▶ [Problem to solve]
Only lines holding the string "agent" are wanted; copy each one from the material.

········

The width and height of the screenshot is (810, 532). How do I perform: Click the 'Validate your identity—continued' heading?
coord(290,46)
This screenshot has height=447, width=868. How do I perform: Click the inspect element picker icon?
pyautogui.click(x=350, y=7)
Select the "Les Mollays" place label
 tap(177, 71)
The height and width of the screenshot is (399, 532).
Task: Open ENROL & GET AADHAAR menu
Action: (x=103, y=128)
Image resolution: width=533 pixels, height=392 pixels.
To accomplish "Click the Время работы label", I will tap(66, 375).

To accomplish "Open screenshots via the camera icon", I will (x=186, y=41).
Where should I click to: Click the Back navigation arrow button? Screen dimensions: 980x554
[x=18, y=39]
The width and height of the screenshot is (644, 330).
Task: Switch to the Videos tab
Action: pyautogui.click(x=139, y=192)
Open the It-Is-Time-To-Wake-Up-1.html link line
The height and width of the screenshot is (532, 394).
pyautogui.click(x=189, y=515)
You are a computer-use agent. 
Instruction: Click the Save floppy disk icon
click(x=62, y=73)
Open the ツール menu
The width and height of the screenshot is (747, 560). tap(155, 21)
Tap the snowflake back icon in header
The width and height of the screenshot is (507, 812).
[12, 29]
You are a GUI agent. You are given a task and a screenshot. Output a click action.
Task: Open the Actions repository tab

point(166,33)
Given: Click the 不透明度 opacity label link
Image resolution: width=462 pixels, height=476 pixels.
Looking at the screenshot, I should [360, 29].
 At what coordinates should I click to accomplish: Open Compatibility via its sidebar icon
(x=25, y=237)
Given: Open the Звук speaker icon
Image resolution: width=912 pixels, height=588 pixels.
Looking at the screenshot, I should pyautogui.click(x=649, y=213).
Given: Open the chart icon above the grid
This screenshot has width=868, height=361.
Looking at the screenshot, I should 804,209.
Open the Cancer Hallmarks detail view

········

▶ [Result of this exercise]
You are a computer-use agent. 
You are a GUI agent. You are given a task and a screenshot. Output a click action.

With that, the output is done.